Shortwave number stations that still broadcast coded messages

Quick explanation

Hearing one by accident

Sometimes you spin the shortwave dial looking for music or weather and land on something that feels wrong for radio. A flat voice reads groups of numbers. Or a few notes repeat, then silence, then more notes. This isn’t one single “station” tied to one place. It’s a pattern that’s shown up across regions for decades, including the UK-linked “Lincolnshire Poacher” broadcasts, Cuba’s “Atención” transmission known as HM01, and the Russian-language “Buzzer” (UVB-76). The mechanism is simple on the surface: a transmitter puts coded text on the air, and anyone can hear it, but only the intended listener can make sense of it.

What “coded messages” means on shortwave

Shortwave number stations that still broadcast coded messages
Common misunderstanding

Most classic number stations use voice (male or female), a steady cadence, and number groups, often in blocks of five. Others send Morse code, or digital bursts that sound like chirps. The reason shortwave fits this is physics. HF signals can travel far by bouncing off the ionosphere, and coverage changes with time of day and season. That’s why a broadcast aimed at one region can end up audible in another. It also means the sender doesn’t need a network of towers, phone lines, or local infrastructure to reach someone a continent away.

The part people often overlook is how “public” the whole thing is by design. These transmissions usually don’t try to hide that they exist. They just assume the content stays secret because of the cipher, not because the signal is hard to find. A one-time pad is the famous example: the message can be perfectly readable to anyone with the right pad, and useless to everyone else, even if it’s recorded and studied for years.

Examples that are still heard

Cuba’s HM01 is a well-known case that has been logged repeatedly by hobbyists. It mixes a Spanish voice (“Atención”) with digital data segments, which is unusual compared to older voice-only formats. Russia’s UVB-76, nicknamed “the Buzzer,” is different again. It’s mostly a monotonous buzzing tone, interrupted occasionally by short spoken Russian messages. It doesn’t behave like a tidy schedule of number groups, but it’s still widely treated as part of the same world: strange, structured transmissions that aren’t meant for general listeners.

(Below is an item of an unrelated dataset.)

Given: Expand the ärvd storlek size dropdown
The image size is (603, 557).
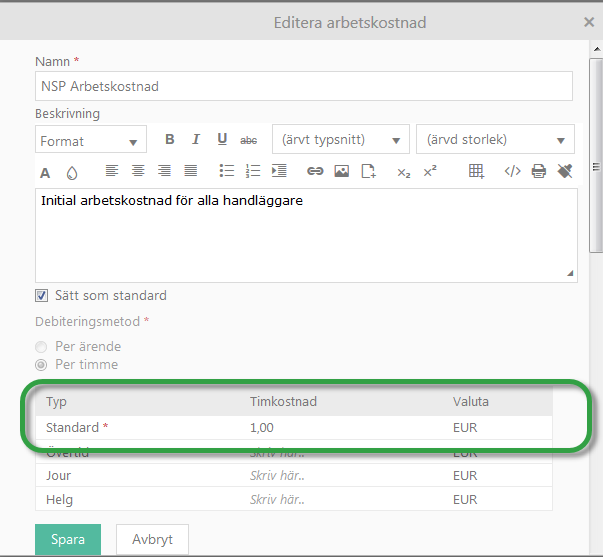Looking at the screenshot, I should (495, 140).
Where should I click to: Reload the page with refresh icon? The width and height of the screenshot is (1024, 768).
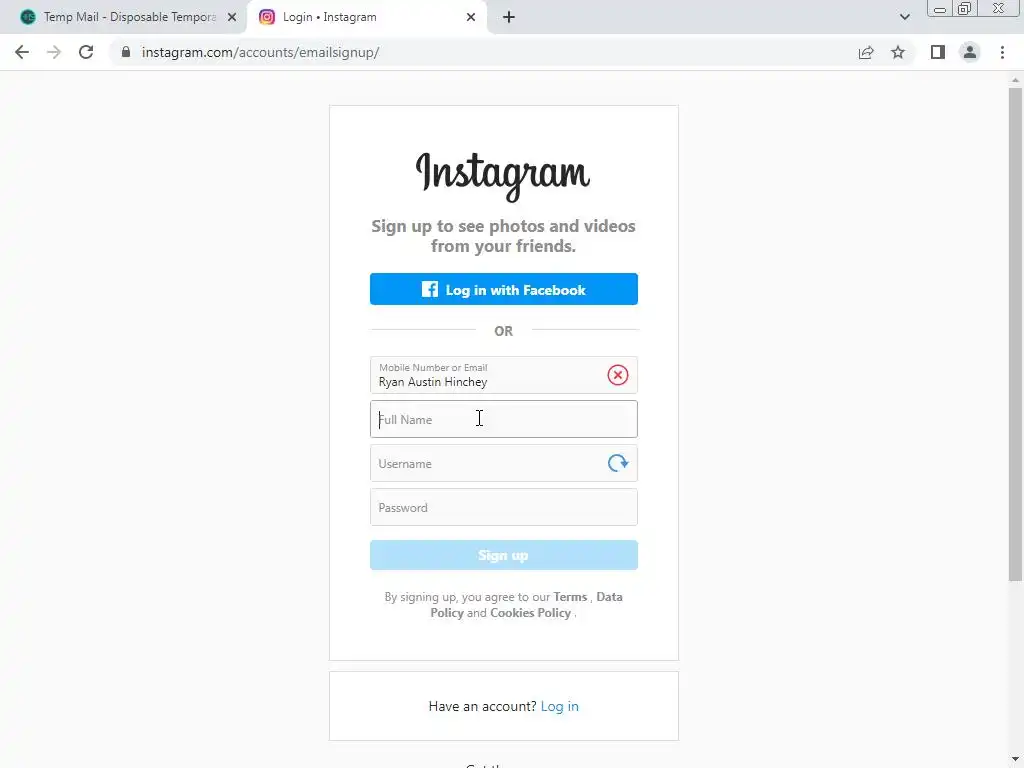click(86, 52)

There are also famous examples that stopped but help explain what “normal” can look like. The “Lincolnshire Poacher” station, often associated with UK intelligence in public discussion, used a snippet of an English folk song as an interval signal before reading numbers. It went off the air in 2008. The details of who ran many of these stations are unclear, and attribution often rests on patterns, timing, language, and where signals seem strongest, not on official confirmation.

How listeners and analysts make sense of them

Because the content is encrypted (or assumed to be), analysis tends to focus on everything around the message. People log frequencies, times, languages, the length of call-ups, and whether there’s an interval signal. Those little “radio” details can be consistent for years. If a station always starts on the hour, always uses the same intro phrase, or always transmits in two back-to-back frequencies, that stability becomes part of its fingerprint.

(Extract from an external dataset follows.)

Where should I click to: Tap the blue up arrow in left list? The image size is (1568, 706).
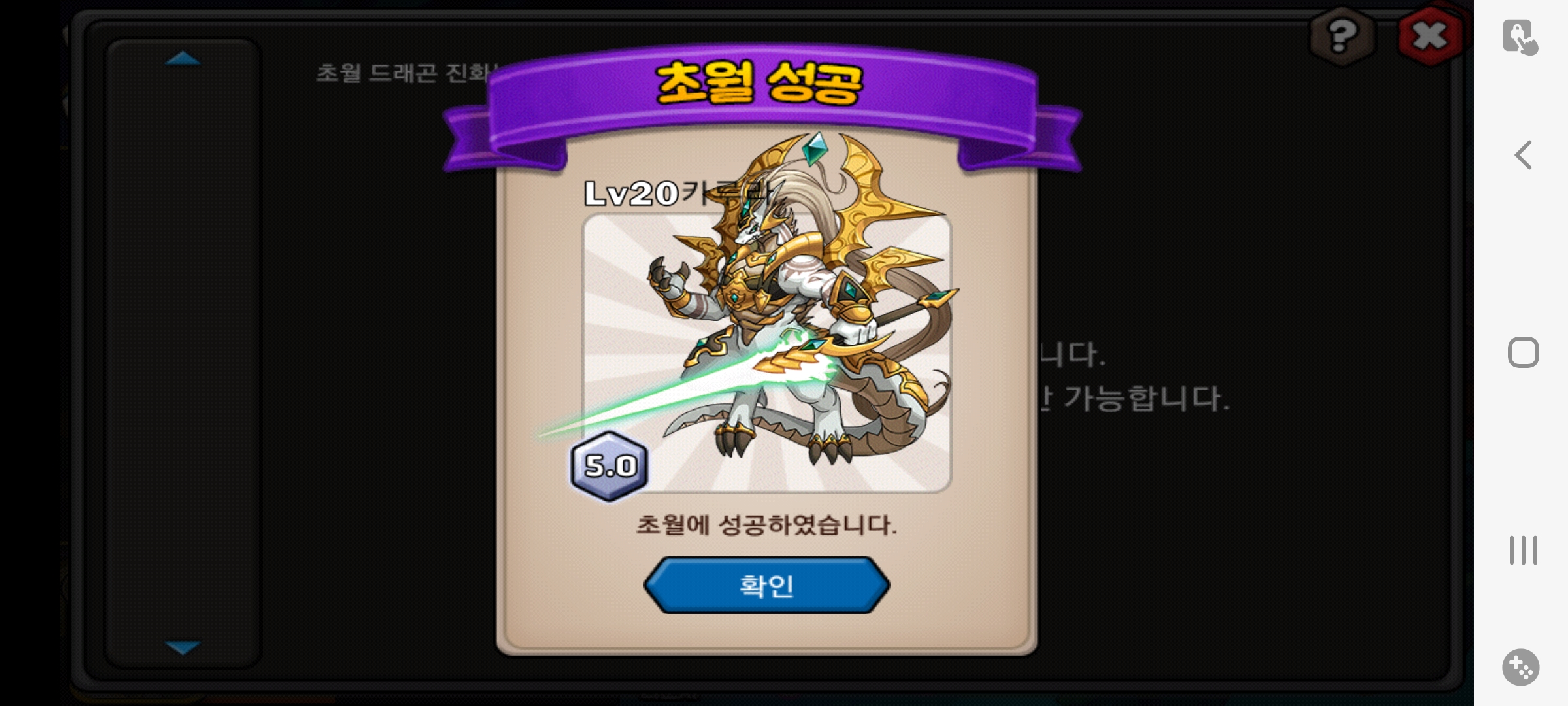(183, 59)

Another overlooked detail is the role of interference and redundancy. Some transmissions repeat the same groups multiple times, which sounds pointless until you remember fading and noise. Shortwave reception can drop out for seconds at a time. Repetition can make the message recoverable even with a bad signal, without needing the receiver to transmit anything back. That one-way design is a key feature, whether the audience is one person or many.

Why they persist in a world with the internet

It’s tempting to assume they’re relics, but shortwave has properties modern networks don’t. A receiver can be passive and hard to detect. No login. No packet trail. No local service provider to subpoena. A cheap radio can be enough. That doesn’t prove any specific station is tied to espionage today, but it explains why the method remains attractive to anyone who wants one-way messaging across borders without relying on third-party infrastructure.

Shortwave also ages well. Transmitters and antennas are blunt tools, but they’re durable, and HF propagation doesn’t care what year it is. So these broadcasts can sit alongside satellites and fiber without competing with them. On a quiet night, you can still hear a rigid voice counting into the noise, as if radio never moved on.